**Supplied text**
++++
The collection of new data in any discipline does not, in general, lead to the creation of new knowledge. With the current data deluge, the human role in scientific discovery, traditionally so important, must now be partially fulfilled by powerful algorithms. However, current tools and technology start to break down when discovery and understanding, by the very nature of the science at hand, must happen quickly and in near real-time.

New astronomical surveys coming online in the next few years, many observing the same regions of the sky repeatedly in time, will collect more data in the next decade than in all of human history so far. Opening up truly new vistas on the dynamic universe requires both rapid data processing and quick decisions about what available resources (e.g., telescopes) worldwide must be marshalled to study newly discovered phenomena. This necessitates an intelligent "real-time" machine-based decision or "classification" framework that should be able to deal with incomplete (and in some cases spurious) information.
++++
**Supplied entries**
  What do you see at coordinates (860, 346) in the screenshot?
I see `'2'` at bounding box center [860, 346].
++++
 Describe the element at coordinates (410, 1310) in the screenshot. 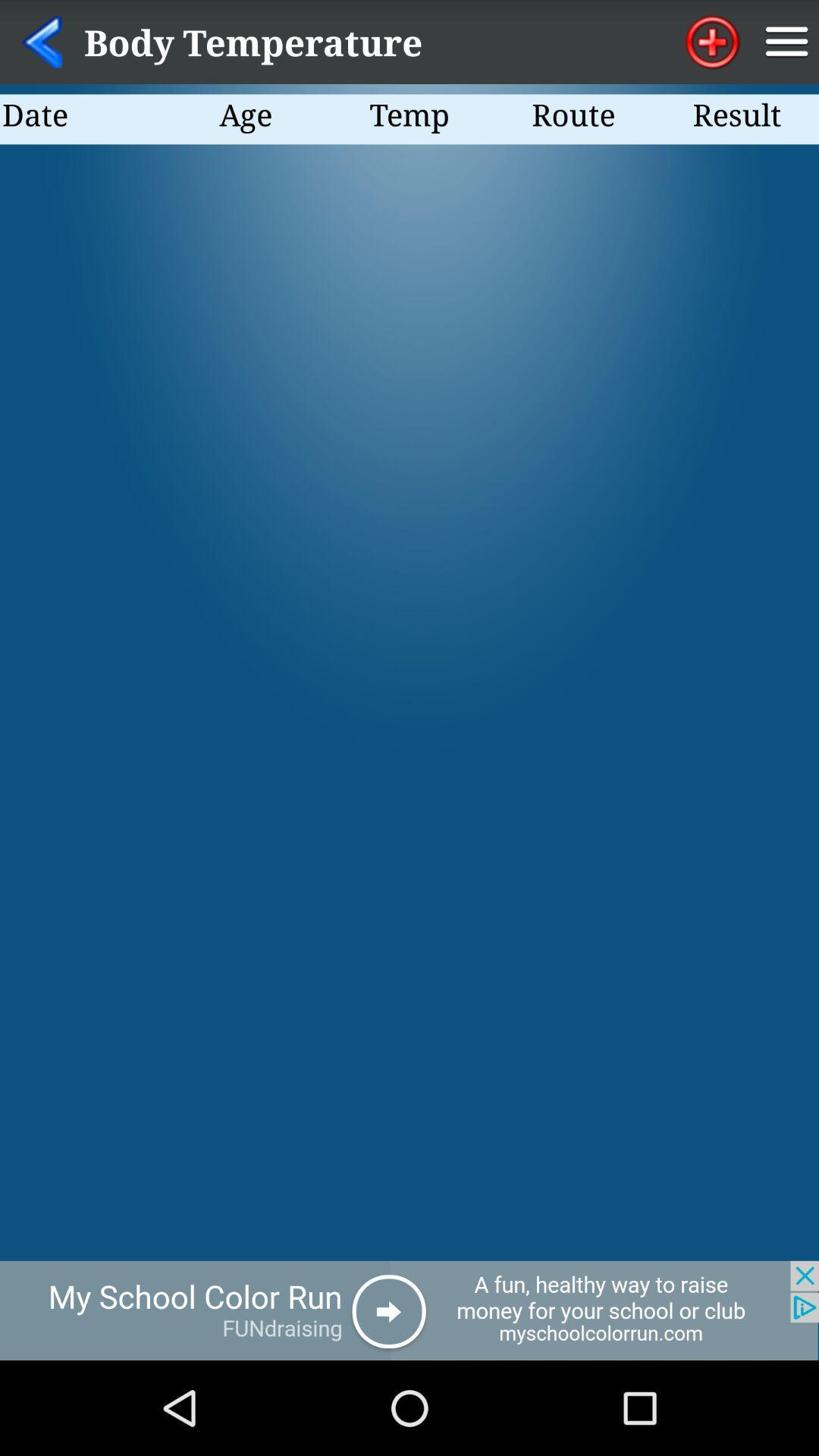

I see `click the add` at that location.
++++
**Goals**
[1] Answer the following from the passage on astronomical surveys:
(a) What must now partially fulfill the human role in scientific discovery?
(b) How much data will the new surveys collect in the next decade?
(c) What kind of information must the classification framework be able to handle?
[2] Extend the passage on astronomical surveys and real-time classification, picking up at the point where it ends.
The data shown above were drawn from a source separate from the passage on astronomical surveys.

**Task responses**
[1]
(a) Powerful algorithms.
(b) More data than in all of human history so far.
(c) Incomplete, and in some cases spurious, information.

[2]
This project will produce a framework for extracting novel science from large amounts of data in an environment where the computational needs vastly outweigh the available facilities, and intelligent (as well as dynamic) resource allocation is required. New theory will be developed that will allow current machine learning paradigms to scale to large parallel computing environments. The core result is the production, for projects generating thousands of gigabytes of new data a night (such as the proposed Large Synoptic Survey Telescope), of probabilistic statements about the physical nature of astronomical events. Uncovering anomalous events that do not fit easily into a currently accepted classification taxonomy - events that may lead to completely new scientific discoveries - will be particularly emphasized in this work.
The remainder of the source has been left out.